I don’t want to remember.

“Yet you loved me. You refused the wealthiest, most powerful man in the village because you loved me.”

Now hold on, it wasn’t just about that.

“You looked for ways to break the curse. Noll, you
broke the curse
because you loved me.”

“Stop!” I was on my feet, not even noticing when or how I got there. “Jurij, just
stop
.” I held my hands out in front of me as if pushing against a force of air. “Who told you I broke the curse?”

Jurij gestured around the cavern like he was pointing out imaginary people. “Everyone! Everyone says it was because of you.”

“It wasn’t me.” I clutched my elbows and stared at the flickering candle at my feet.

“Sure.” Jurij didn’t sound convinced. “You just happened to be one of the last goddesses to have her man find her, the never-dying, always-watching lord of the village no less, the same lord who now says that all marriages before the break of the curse are invalid, and you have nothing to do with the fact that now every man is as free as a woman to choose who he’ll love.”

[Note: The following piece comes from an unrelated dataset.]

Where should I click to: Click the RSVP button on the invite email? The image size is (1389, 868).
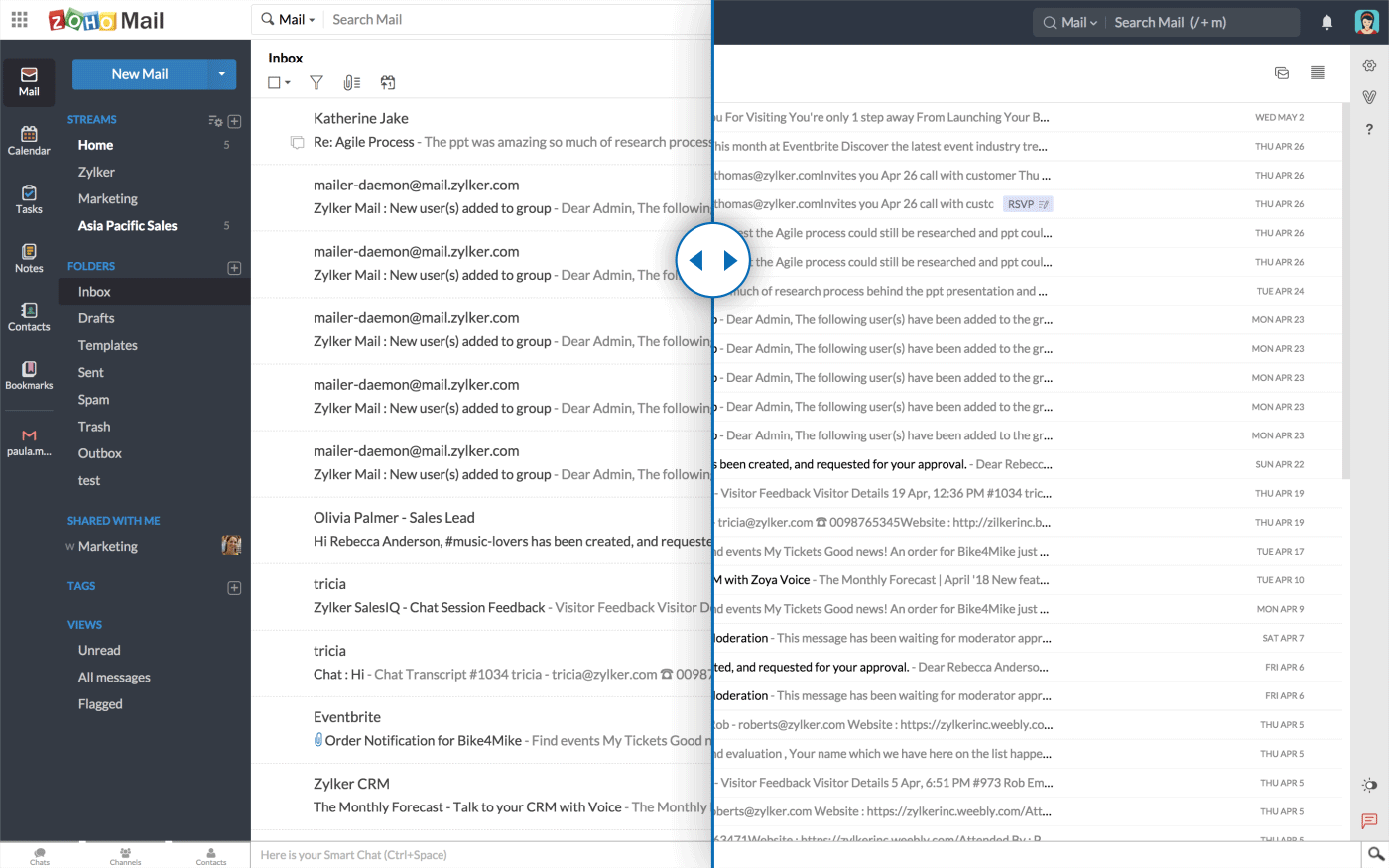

His words bit. Jurij was the last person I expected to be so accusatory. It took a lot to make him angry—to make him feel anything other than love and meekness. “I didn’t say I had nothing to do with it.” I ran a hand up my arm to my shoulder. “But it wasn’t me. It was him.”

Jurij shifted on the ground, but I didn’t look at him. The drops of distant water punctuated the silence. “Well, I
know
whatever you did played a large role in it.”

I said nothing, but I could see Jurij’s feet moving at the edge of the candlelight, his legs getting ready to stand.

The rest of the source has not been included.